- **Task requirements**
Copy verbatim the rows from the line containing "Open the puzzle" through the line containing "Action: click(x=820, y=28)", both included.

______________________________

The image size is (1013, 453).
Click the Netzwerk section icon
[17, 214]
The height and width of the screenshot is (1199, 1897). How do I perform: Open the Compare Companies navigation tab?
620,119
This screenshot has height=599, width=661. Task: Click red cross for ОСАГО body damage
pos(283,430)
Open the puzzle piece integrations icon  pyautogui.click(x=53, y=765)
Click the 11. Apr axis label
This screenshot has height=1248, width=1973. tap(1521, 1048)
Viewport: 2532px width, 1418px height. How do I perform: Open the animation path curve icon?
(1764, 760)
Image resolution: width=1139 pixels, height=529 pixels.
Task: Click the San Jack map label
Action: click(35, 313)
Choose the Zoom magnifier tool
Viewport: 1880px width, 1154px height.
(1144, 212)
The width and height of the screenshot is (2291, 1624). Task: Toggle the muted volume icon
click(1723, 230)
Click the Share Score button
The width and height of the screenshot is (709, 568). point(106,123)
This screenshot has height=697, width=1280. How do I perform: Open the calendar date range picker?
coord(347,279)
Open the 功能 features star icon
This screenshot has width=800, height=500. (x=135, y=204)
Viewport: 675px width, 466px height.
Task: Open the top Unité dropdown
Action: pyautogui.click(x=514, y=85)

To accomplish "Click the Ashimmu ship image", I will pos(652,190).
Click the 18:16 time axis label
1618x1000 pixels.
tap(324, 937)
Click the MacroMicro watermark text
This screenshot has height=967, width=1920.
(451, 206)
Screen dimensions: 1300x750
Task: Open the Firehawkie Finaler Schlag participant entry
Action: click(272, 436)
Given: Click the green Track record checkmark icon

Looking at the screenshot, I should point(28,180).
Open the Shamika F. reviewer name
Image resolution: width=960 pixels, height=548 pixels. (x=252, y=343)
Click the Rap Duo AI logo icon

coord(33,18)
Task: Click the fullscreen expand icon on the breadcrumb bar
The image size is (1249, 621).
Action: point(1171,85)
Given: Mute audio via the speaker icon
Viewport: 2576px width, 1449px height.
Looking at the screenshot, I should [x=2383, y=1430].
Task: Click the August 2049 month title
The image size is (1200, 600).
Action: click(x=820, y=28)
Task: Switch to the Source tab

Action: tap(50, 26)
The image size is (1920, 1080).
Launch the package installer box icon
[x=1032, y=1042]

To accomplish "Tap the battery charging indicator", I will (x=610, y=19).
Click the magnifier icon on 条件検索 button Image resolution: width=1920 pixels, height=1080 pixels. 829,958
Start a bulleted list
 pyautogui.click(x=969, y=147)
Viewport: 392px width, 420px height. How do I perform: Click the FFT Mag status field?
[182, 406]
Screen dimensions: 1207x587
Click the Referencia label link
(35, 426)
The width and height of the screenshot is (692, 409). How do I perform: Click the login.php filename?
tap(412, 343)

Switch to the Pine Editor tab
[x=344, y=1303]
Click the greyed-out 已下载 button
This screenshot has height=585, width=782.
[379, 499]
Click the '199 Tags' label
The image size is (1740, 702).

______________________________

- **Result**
Open the puzzle piece integrations icon  pyautogui.click(x=53, y=765)
Click the 11. Apr axis label
This screenshot has height=1248, width=1973. tap(1521, 1048)
Viewport: 2532px width, 1418px height. How do I perform: Open the animation path curve icon?
(1764, 760)
Image resolution: width=1139 pixels, height=529 pixels.
Task: Click the San Jack map label
Action: click(35, 313)
Choose the Zoom magnifier tool
Viewport: 1880px width, 1154px height.
(1144, 212)
The width and height of the screenshot is (2291, 1624). Task: Toggle the muted volume icon
click(1723, 230)
Click the Share Score button
The width and height of the screenshot is (709, 568). point(106,123)
This screenshot has height=697, width=1280. How do I perform: Open the calendar date range picker?
coord(347,279)
Open the 功能 features star icon
This screenshot has width=800, height=500. (x=135, y=204)
Viewport: 675px width, 466px height.
Task: Open the top Unité dropdown
Action: pyautogui.click(x=514, y=85)

To accomplish "Click the Ashimmu ship image", I will pos(652,190).
Click the 18:16 time axis label
1618x1000 pixels.
tap(324, 937)
Click the MacroMicro watermark text
This screenshot has height=967, width=1920.
(451, 206)
Screen dimensions: 1300x750
Task: Open the Firehawkie Finaler Schlag participant entry
Action: click(272, 436)
Given: Click the green Track record checkmark icon

Looking at the screenshot, I should point(28,180).
Open the Shamika F. reviewer name
Image resolution: width=960 pixels, height=548 pixels. (x=252, y=343)
Click the Rap Duo AI logo icon

coord(33,18)
Task: Click the fullscreen expand icon on the breadcrumb bar
The image size is (1249, 621).
Action: point(1171,85)
Given: Mute audio via the speaker icon
Viewport: 2576px width, 1449px height.
Looking at the screenshot, I should [x=2383, y=1430].
Task: Click the August 2049 month title
The image size is (1200, 600).
Action: click(x=820, y=28)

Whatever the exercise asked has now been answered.